The Risks and Benefits of Using Toggles in Software Development

A toggle is a switch that can be set in two positions, on and off. It’s used to change settings or alternate between multiple functions, for example switching between the video chat window and the map view in a multi-layered browser interface. A physical toggle switch can also be used, such as the one on a keyboard that turns the caps lock or num lock function on and off. In software development, a toggle is a way to enable or disable features in a release.

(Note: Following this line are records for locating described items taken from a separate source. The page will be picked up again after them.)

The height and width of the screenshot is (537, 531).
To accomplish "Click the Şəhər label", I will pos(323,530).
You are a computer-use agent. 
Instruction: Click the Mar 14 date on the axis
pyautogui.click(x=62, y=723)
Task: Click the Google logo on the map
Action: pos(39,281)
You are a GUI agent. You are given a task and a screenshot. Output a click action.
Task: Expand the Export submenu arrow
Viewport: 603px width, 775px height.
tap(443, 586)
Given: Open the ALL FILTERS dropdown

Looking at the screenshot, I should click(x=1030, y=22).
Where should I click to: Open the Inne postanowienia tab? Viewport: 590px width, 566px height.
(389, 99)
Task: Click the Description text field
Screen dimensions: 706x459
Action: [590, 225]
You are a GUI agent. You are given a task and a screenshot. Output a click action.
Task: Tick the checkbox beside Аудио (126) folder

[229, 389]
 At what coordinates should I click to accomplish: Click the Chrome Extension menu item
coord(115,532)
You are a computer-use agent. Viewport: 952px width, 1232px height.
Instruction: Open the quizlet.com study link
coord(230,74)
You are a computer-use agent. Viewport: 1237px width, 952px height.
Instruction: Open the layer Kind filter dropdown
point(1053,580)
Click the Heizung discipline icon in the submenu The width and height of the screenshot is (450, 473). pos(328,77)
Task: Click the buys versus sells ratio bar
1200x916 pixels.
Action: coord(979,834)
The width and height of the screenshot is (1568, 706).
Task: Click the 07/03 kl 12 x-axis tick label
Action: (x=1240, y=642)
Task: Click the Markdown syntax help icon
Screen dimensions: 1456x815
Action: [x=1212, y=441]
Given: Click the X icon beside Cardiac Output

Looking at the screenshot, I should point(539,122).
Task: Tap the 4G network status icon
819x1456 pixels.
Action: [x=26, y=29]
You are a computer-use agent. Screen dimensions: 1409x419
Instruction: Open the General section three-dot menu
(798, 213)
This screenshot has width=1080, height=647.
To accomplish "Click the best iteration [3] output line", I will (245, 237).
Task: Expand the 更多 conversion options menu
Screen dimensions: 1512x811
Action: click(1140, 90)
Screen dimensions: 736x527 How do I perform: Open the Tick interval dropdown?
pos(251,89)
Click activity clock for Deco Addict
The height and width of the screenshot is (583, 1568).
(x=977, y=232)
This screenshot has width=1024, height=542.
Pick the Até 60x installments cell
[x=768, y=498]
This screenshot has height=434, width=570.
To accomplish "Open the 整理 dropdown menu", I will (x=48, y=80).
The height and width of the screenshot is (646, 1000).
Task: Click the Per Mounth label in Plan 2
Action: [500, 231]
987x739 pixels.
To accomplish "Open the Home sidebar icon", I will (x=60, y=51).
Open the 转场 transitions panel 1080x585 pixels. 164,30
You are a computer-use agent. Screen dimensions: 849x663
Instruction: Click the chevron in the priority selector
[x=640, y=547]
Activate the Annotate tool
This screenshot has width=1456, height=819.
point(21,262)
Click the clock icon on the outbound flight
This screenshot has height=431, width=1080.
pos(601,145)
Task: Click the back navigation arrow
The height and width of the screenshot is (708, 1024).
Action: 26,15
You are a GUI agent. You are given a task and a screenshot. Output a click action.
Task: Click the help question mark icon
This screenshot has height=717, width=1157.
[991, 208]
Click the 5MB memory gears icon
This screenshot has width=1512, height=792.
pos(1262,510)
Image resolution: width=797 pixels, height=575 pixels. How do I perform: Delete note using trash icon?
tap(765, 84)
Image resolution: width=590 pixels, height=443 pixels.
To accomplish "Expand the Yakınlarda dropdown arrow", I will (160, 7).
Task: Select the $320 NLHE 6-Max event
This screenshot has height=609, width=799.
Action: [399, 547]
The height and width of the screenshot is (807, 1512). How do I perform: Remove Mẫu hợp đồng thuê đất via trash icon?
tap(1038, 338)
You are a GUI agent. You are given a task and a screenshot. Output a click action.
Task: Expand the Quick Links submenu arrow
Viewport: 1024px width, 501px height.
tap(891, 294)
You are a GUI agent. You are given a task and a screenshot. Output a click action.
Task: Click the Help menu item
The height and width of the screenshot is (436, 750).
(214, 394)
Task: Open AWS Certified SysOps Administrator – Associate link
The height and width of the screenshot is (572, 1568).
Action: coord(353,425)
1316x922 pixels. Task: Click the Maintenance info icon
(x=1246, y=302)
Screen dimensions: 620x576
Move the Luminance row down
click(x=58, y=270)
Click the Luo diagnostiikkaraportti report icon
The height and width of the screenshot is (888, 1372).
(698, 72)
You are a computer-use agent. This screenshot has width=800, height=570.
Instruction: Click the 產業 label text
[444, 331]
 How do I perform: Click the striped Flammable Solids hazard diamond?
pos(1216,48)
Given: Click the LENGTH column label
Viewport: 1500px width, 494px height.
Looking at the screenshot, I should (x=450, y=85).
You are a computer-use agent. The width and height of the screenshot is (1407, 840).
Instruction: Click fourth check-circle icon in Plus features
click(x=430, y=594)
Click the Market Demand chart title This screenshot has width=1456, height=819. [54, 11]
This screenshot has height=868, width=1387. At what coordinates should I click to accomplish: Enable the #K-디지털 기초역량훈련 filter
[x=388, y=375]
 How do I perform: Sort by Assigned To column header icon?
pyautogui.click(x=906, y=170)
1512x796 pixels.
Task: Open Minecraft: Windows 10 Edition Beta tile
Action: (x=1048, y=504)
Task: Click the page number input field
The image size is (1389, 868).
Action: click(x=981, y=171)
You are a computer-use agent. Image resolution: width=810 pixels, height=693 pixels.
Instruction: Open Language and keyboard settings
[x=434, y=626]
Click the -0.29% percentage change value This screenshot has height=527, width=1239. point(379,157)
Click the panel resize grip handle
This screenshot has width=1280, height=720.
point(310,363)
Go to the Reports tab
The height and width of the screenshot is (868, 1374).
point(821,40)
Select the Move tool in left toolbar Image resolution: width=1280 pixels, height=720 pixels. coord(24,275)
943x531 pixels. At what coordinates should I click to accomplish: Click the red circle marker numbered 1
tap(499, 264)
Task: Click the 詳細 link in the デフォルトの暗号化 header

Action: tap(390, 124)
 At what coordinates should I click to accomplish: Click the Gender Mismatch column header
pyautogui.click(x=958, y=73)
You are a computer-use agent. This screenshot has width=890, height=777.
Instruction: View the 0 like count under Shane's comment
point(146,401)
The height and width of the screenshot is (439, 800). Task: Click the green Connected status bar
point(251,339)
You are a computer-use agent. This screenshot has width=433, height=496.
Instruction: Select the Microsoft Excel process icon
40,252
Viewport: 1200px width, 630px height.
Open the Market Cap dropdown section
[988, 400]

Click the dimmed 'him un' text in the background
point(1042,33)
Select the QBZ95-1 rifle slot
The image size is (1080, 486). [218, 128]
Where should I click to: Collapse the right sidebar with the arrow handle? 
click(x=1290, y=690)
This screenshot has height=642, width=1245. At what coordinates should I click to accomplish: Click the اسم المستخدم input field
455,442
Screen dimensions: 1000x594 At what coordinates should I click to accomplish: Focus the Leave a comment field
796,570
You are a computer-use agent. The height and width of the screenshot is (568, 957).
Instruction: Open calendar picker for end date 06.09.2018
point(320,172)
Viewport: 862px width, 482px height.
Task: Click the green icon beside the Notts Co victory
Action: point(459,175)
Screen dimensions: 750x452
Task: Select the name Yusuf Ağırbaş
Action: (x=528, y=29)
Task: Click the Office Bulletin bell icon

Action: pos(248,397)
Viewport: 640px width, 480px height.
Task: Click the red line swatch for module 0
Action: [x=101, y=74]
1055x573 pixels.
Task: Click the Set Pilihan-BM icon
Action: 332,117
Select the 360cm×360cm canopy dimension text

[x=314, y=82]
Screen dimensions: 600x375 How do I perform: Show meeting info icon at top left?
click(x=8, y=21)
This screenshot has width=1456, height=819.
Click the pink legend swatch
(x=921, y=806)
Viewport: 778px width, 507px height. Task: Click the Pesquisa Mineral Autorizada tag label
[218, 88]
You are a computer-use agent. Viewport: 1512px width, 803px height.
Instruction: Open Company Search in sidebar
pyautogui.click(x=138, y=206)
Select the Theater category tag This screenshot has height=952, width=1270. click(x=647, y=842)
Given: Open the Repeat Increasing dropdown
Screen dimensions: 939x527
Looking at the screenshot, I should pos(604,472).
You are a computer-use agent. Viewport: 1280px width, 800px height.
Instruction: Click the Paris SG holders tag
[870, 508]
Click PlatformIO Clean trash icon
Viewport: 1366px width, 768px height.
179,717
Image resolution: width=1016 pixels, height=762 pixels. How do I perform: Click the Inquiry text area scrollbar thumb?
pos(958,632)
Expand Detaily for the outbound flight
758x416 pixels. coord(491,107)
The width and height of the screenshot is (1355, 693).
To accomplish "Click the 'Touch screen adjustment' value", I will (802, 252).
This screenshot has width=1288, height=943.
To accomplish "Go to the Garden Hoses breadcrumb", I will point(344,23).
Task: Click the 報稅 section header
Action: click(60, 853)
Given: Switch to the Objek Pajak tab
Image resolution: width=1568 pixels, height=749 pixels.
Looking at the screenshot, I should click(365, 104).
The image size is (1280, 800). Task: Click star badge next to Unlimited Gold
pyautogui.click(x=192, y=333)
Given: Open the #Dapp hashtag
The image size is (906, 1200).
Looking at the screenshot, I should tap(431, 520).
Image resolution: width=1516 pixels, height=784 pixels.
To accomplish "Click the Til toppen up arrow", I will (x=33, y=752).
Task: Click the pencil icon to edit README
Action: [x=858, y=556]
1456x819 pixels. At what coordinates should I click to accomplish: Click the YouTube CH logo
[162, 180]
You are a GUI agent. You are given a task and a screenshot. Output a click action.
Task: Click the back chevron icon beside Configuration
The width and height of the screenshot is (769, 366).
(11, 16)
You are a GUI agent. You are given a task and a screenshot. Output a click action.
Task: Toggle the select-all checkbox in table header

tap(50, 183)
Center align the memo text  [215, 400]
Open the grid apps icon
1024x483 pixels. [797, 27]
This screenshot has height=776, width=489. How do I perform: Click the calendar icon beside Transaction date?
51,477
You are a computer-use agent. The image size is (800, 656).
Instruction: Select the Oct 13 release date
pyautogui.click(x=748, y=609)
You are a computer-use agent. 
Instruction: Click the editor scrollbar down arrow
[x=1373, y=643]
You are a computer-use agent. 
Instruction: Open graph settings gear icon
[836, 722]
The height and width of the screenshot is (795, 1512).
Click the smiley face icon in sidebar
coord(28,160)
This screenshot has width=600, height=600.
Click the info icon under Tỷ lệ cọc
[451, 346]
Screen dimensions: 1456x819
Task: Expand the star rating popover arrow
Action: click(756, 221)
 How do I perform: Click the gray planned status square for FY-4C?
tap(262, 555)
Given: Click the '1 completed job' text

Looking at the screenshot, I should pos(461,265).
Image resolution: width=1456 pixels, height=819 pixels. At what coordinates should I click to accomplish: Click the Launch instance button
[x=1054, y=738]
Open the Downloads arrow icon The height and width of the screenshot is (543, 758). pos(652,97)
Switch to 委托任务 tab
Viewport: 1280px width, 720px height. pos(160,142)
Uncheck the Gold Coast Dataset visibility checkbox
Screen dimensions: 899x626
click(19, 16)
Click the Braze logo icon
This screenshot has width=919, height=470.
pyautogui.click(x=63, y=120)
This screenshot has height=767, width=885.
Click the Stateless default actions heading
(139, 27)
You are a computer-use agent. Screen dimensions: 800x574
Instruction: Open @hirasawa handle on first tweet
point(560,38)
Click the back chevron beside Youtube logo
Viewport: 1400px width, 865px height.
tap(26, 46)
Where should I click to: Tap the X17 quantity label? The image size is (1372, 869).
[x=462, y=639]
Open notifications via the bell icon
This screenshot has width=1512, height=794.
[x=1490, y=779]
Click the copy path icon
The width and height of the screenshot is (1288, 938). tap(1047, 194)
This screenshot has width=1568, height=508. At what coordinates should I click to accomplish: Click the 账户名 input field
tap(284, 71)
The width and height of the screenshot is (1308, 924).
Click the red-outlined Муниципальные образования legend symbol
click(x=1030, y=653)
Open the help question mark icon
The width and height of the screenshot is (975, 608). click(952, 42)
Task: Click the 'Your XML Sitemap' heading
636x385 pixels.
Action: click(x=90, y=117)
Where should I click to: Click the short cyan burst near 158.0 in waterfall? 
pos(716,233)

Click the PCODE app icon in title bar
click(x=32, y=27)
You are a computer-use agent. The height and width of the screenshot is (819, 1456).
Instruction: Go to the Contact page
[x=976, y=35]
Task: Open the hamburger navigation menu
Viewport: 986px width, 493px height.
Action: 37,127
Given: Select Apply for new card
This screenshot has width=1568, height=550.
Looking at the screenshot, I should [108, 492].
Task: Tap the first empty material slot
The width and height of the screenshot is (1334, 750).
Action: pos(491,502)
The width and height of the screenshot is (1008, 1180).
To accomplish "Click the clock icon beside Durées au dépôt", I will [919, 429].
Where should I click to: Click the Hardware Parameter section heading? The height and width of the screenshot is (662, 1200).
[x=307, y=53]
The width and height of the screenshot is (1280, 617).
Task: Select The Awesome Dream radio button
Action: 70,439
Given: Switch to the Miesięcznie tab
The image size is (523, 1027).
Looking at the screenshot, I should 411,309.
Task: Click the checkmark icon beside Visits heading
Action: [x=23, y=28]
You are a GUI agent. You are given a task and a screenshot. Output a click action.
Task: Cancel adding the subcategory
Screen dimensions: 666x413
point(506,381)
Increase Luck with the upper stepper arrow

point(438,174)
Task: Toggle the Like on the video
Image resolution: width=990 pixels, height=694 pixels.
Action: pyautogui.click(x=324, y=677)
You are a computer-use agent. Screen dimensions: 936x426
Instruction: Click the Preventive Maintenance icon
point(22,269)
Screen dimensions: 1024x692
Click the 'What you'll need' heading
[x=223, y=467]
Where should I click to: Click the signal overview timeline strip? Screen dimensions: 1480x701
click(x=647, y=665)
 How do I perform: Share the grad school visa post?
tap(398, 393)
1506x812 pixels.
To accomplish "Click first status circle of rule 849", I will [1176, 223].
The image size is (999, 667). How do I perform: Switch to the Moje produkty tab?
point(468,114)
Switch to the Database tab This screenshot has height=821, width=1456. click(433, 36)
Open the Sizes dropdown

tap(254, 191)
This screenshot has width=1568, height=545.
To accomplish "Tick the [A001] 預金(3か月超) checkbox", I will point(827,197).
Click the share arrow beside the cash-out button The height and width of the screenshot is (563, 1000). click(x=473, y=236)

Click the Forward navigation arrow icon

Toggles are a powerful tool in a developer’s arsenal but they do have some drawbacks and risks to be aware of. A significant risk is that using a toggle in a release may result in code which has many if-else statements and violates clean coding principles. This is especially true for a system that uses a toggle as part of its experimentation process and the toggle needs to be flipped in a testing environment on a frequent basis.

Another major risk is that a toggle system which is managed via static files can be very cumbersome at scale. Modifying the toggle configuration via these static files can be difficult and ensuring consistency across a fleet of servers can be challenging. In order to solve this challenge many organizations move toggle configuration out of static files and into a centralized store, typically an existing application DB.

This often accompanies a build out of some form of admin UI that allows systems operators, testers and product managers to view and modify the Features Flags and their toggle configuration. This can help reduce the friction associated with flipping a toggle in a testing environment, while also reducing the likelihood of unexpected regressions from changes to the toggle configuration in production.